HMP Holloway is a site of state violence against women, historical and contemporary. It is where Suffragettes were force-fed, where women from the Easter Rising were incarcerated, where Denise McNeil was held for a year without charge after her hunger-strike at Yarl’s Wood, and it is where Sarah Reed, who had long-term mental health problems and was beaten by the police, died in her cell last year. When Holloway closed last July, the 600 women held there were moved to already overcrowded prisons outside London, away from their families and networks of support.
Sisters Uncut, the feminist direct action group organising against cuts to domestic violence services, are demanding that a women’s centre and social housing be built on the ten-acre site. They reopened it for a week of activities aimed at women, non-binary people and children in the local community. Their occupation aligned interconnected anti-austerity struggles: the struggle for affordable housing (the site is expected to be privatised and turned into luxury flats); the struggle to fund domestic violence services, especially specialist services for BME and non-binary women (34 centres have closed since 2010); the struggle against the criminalisation of vulnerable women (46 per cent of women in prison are survivors of domestic violence; 81 per cent are imprisoned for non-violent crime); and, the week before the general election, the struggle for women’s access to the democratic process (domestic violence survivors with no fixed abode can’t register to vote; those who can are at risk of being found by their abusers). In Islington, there are 27 refuge beds for women fleeing domestic violence, and 20,000 people on the council housing waiting list.

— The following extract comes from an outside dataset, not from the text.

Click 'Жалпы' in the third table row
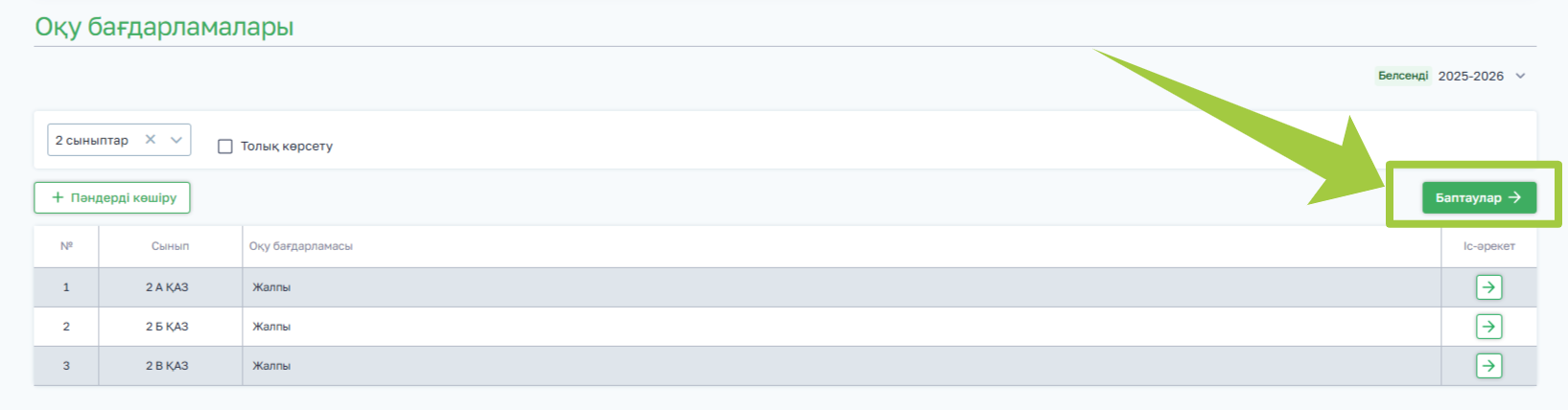point(271,366)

The police stayed for ten hours on the first day. I spent six hours in a narrow area next to the vistors’ centre, with 12 other women and three men, trying to keep them from the doors. They stood at either end of the passageway and on the raised ground beside it, stationed among the flowers and shrubs. Our group had been separated from the rest: we could hear Sisters drilling inside, could wave to them through patches of window, call up to those on the roof, and watch as the police switched shifts or moved their weight from foot to foot. It was midnight when they went away.

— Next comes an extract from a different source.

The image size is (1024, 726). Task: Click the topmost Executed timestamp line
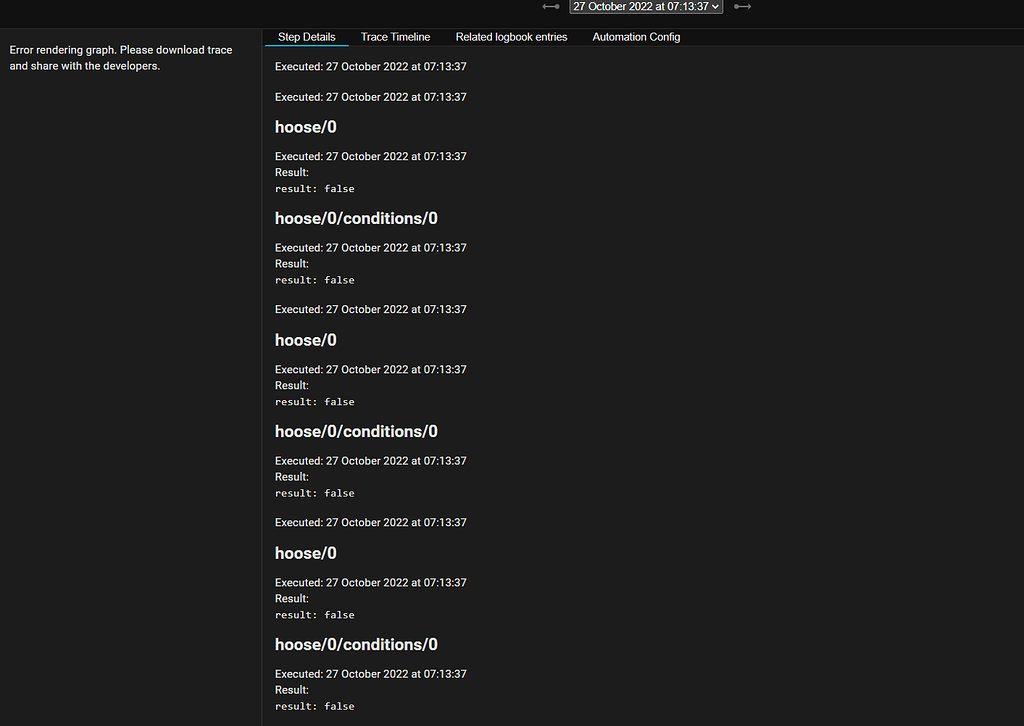point(370,66)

Women make up 5 per cent of the prison population. But they account for 28 per cent of self-harm incidents. The rising suicide rate among female prisoners has been linked to inadequate mental health provision. Inside Holloway’s former visitors’ centre, colourful stickers on the backs of toilet doors give a number to call if visitors think a prisoner is at risk of self-harm, suicide or bullying. I went to a workshop at which Mabel from Movement for Justice spoke of organising against an atmosphere of resignation, abuse and exploitation cultivated by the Serco guards during her detention at Yarl’s Wood.

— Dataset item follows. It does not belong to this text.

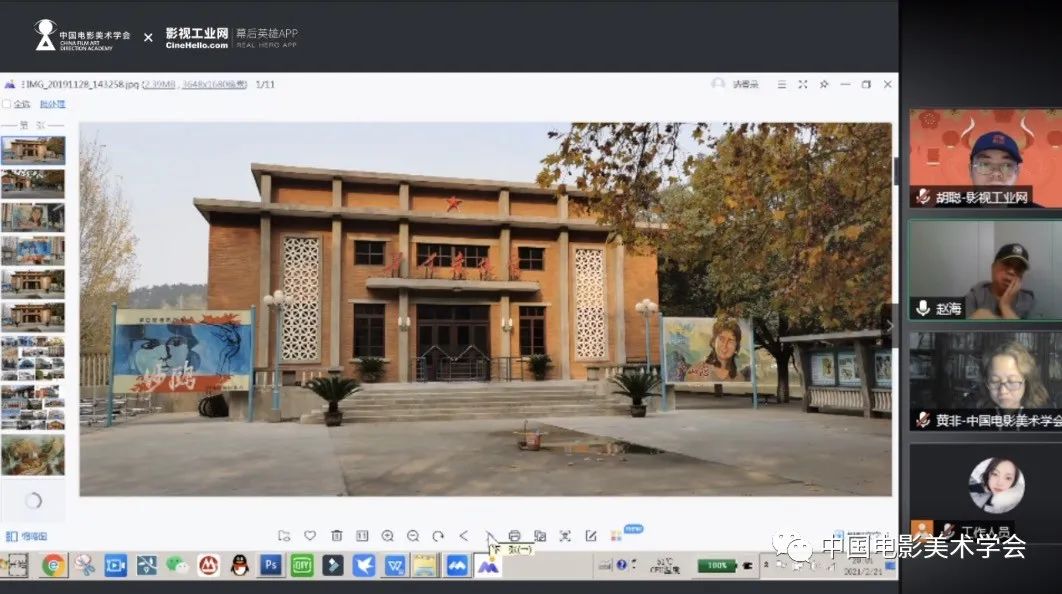
Task: Click the batch processing link
Action: tap(53, 104)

I went back to Holloway on 2 June, the last day of the occupation. Sisters Uncut were holding a vigil for all the lives and the time that had been lost there and as a result of domestic violence. In England and Wales, two women a week are killed by a partner or ex-partner. A group gathered outside as dedications were read. A border of flowers has been planted around the vast and featureless prison buildings. We picked pink geraniums and laid them out on the ground.